Work required |
State how many lines of the records below contain the word "each", giving the number and nothing else.

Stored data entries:
----
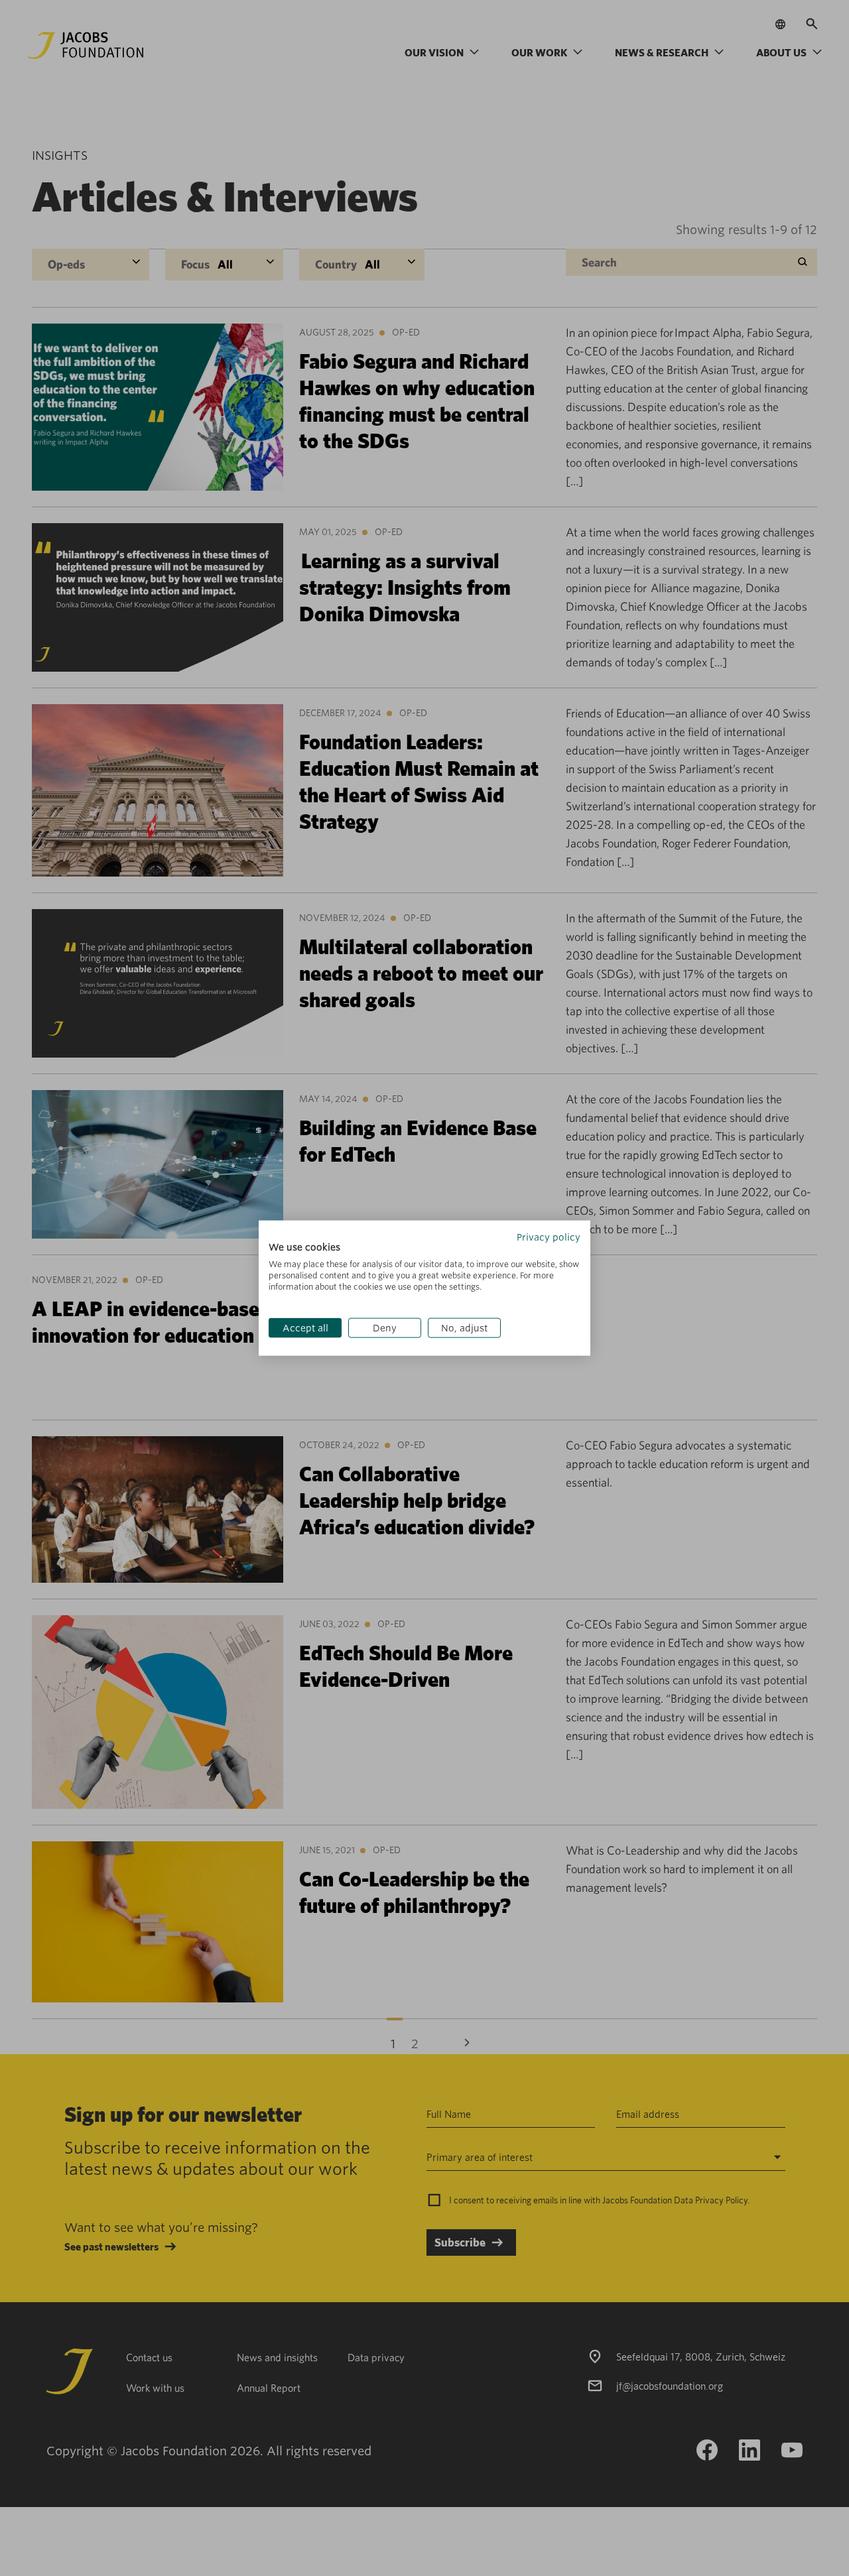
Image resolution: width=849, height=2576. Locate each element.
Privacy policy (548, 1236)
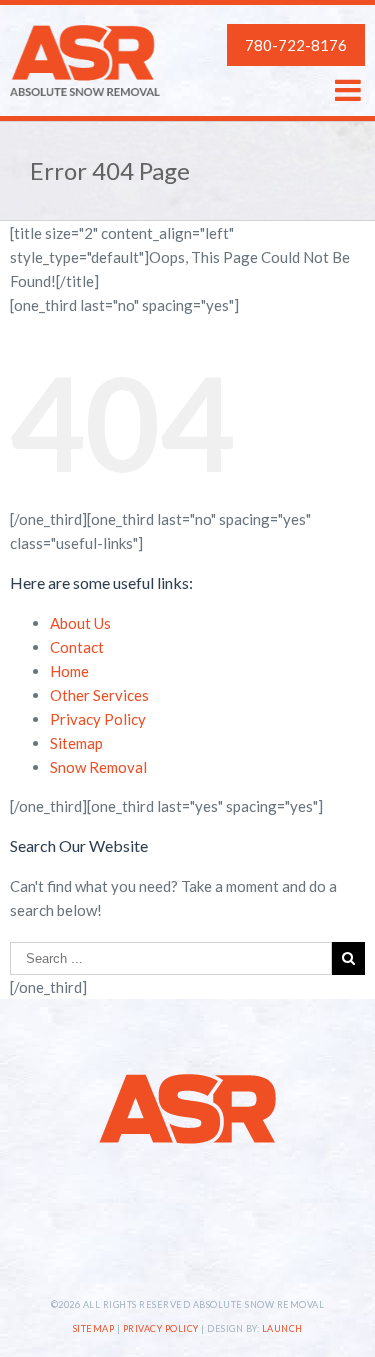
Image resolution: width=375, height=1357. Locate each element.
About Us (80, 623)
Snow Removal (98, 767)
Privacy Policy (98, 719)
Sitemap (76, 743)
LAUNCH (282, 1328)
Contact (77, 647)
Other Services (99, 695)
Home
----
Output below |
2